---------- Data listing
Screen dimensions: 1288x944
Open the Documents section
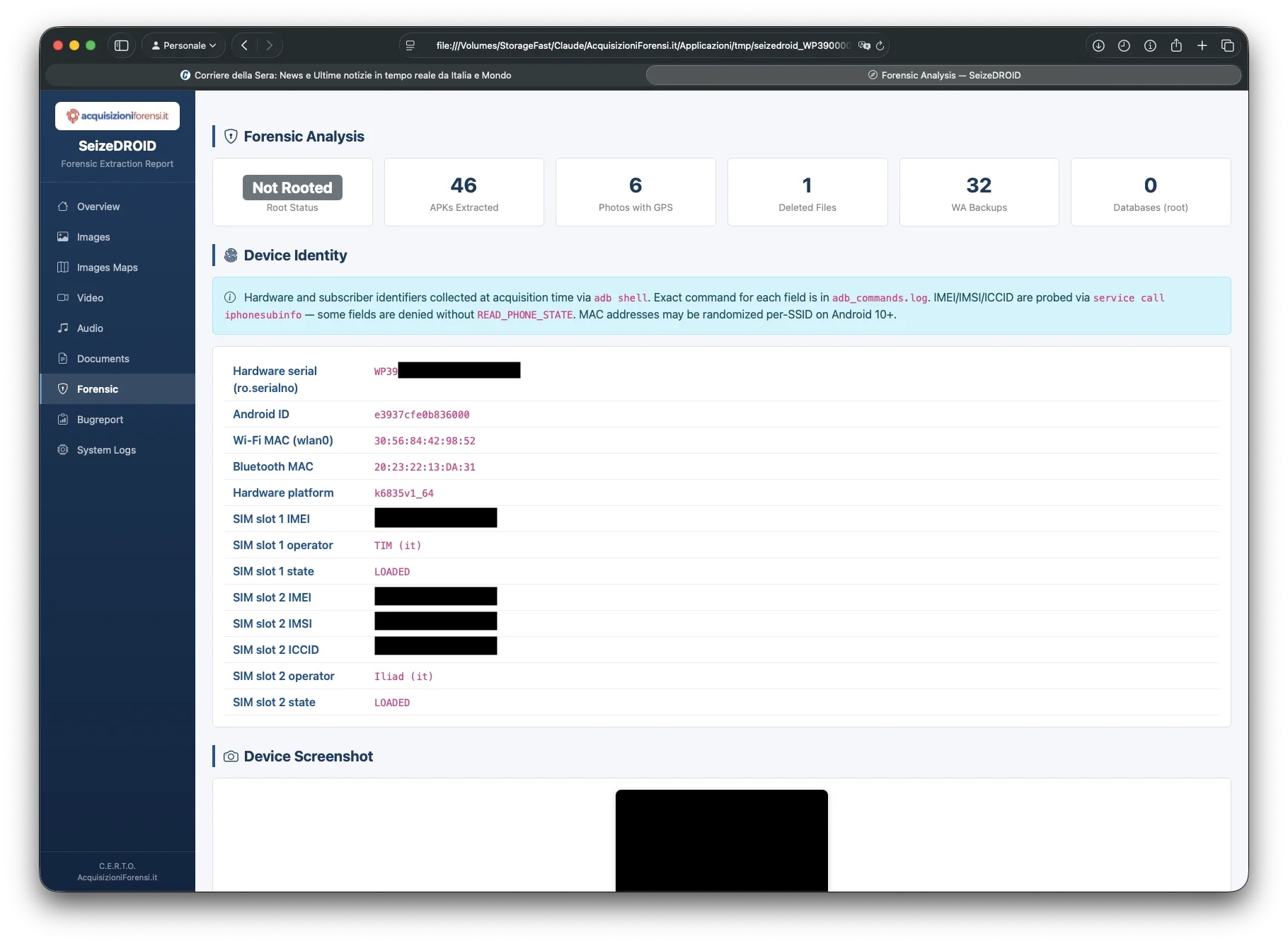pyautogui.click(x=102, y=358)
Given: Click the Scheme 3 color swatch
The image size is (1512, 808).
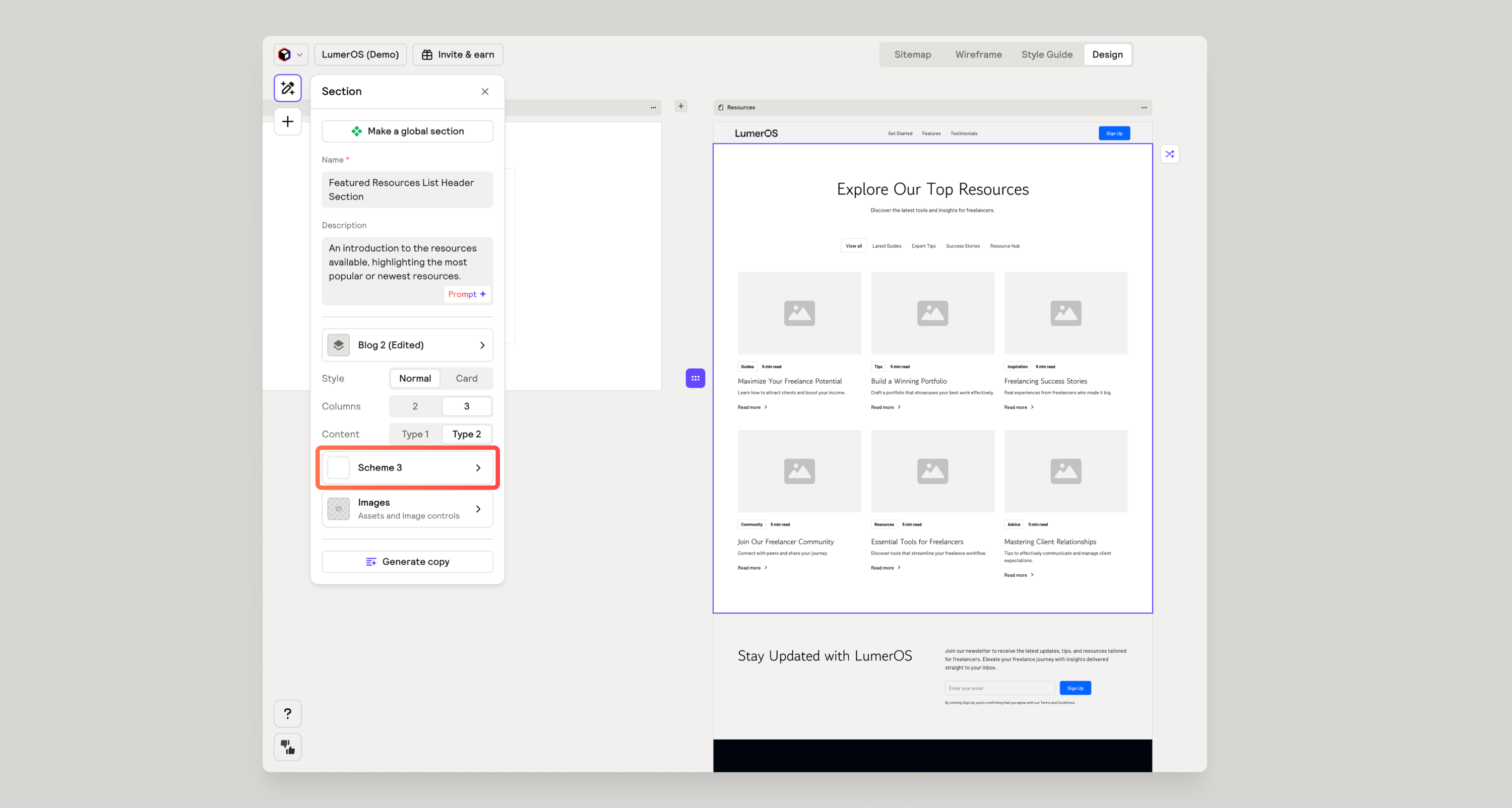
--------------------
**Exercise details:**
Give an exact copy of the listing, without its pictures.

**Answer:**
Screen dimensions: 1288x944
Open the Documents section
pyautogui.click(x=102, y=358)
Given: Click the Scheme 3 color swatch
The image size is (1512, 808).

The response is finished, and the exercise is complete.